Signature Systems, the PoS system vendor that has been named as the likely point of origin of the Jimmy John’s payment data breach, has confirmed that the attacker(s) gained access to a user name and password the company used to remotely access POS systems.
“The unauthorized person used that access to install malware designed to capture payment card data from cards that were swiped through terminals in certain restaurants. The malware was capable of capturing the cardholder’s name, card number, expiration date, and verification code from the magnetic stripe of the card,” the company explained.
Apart from the 216 Jimmy John’s stores, another 108 restaurant locations – mostly mom-and-pop restaurants in New England and the Midwest (full list and period of compromise here) – have been affected at one point or another between June 16 and mid-September, when the last of the malware was removed from some of the PoS devices.
“The malware was designed to avoid detection by the anti-virus programs running on the point-of-sale systems,” the company pointed out, and shared that they were first alerted to a potential issue affecting one restaurant location on July 30.

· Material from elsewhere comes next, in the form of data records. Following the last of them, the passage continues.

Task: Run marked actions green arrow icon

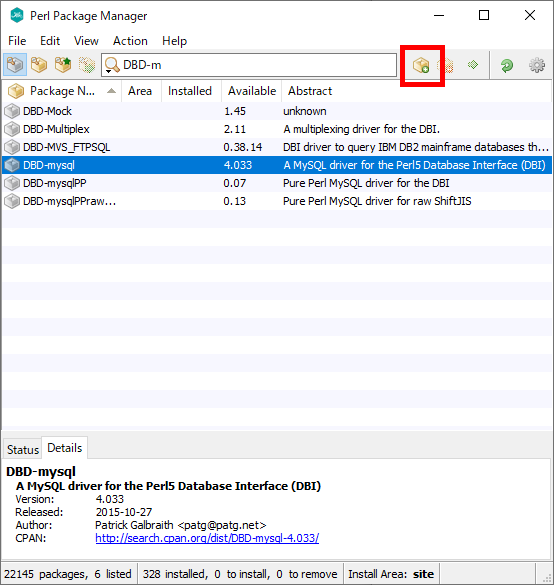Action: [473, 65]
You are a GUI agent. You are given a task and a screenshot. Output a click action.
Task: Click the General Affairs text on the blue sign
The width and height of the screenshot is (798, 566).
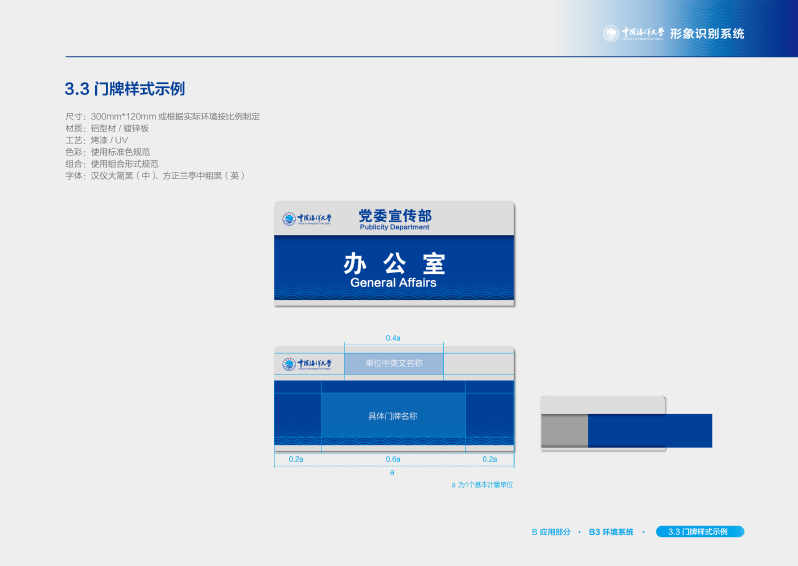click(x=394, y=283)
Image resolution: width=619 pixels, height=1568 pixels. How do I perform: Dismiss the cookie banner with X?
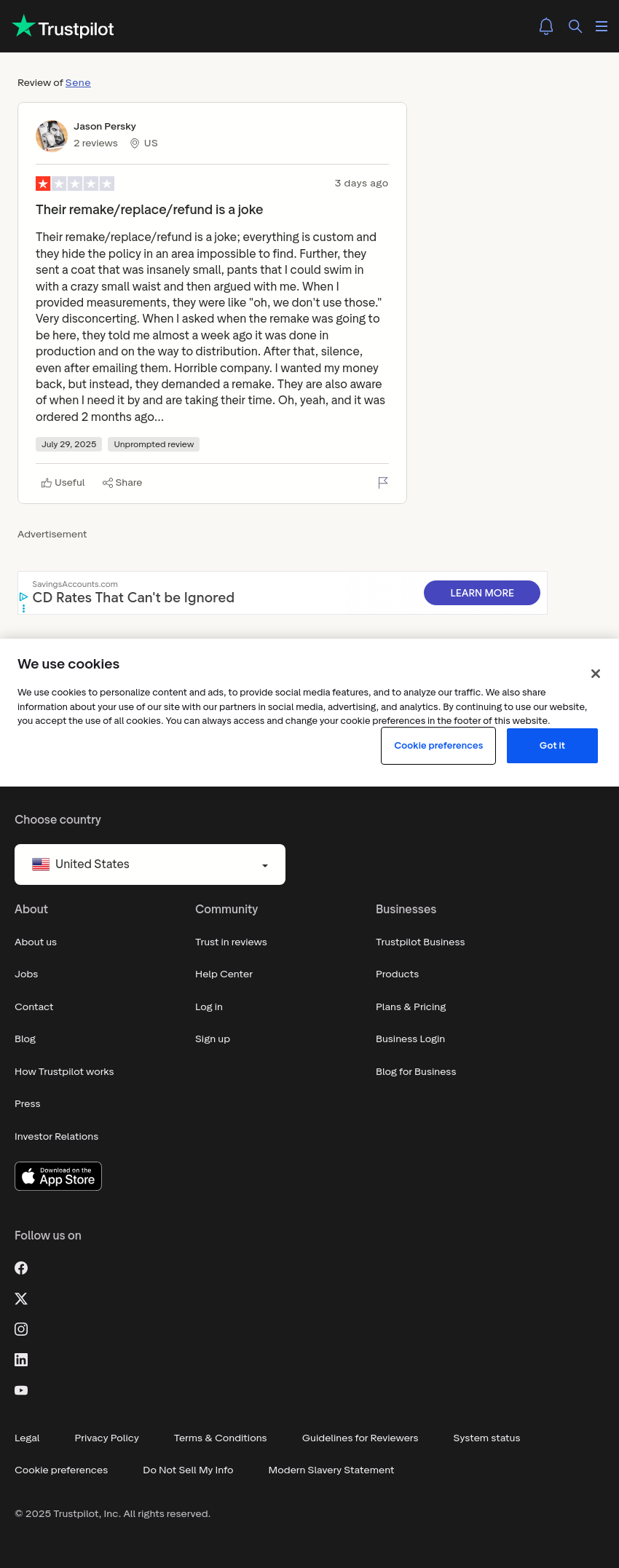click(x=596, y=674)
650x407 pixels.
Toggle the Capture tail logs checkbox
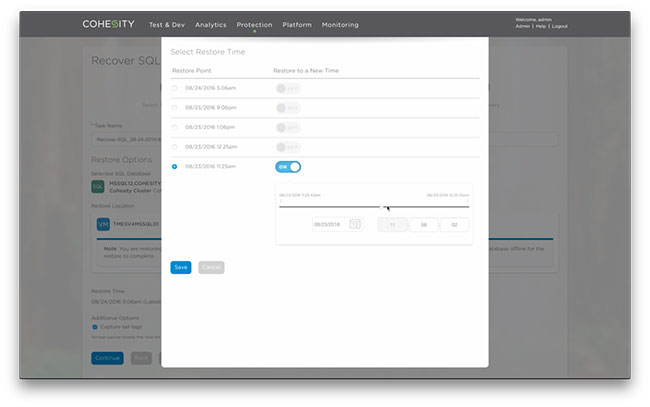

“We have been working hard ever since to determine what occurred, block it from continuing, implement enhanced security measures, and notify the affected merchants,” they noted.
According to information gathered by Brian Krebs, the PCI Security Standards Council has approved the installation of Signature Systems’ PDQ POS system only until Oct. 28, 2013, so any of the affected restaurants that did so after that date will probably be fined.
Signature Systems is currently working on developing a new payment app that will feature point-to-point encryption aimed to thwart memory scraping malware.
Krebs also discovered that Chief Security Officers, the firm that audited the PDQ product, does not operate anymore and, before it closed down, had its certification authority revoked by the PCI Security Standards Council.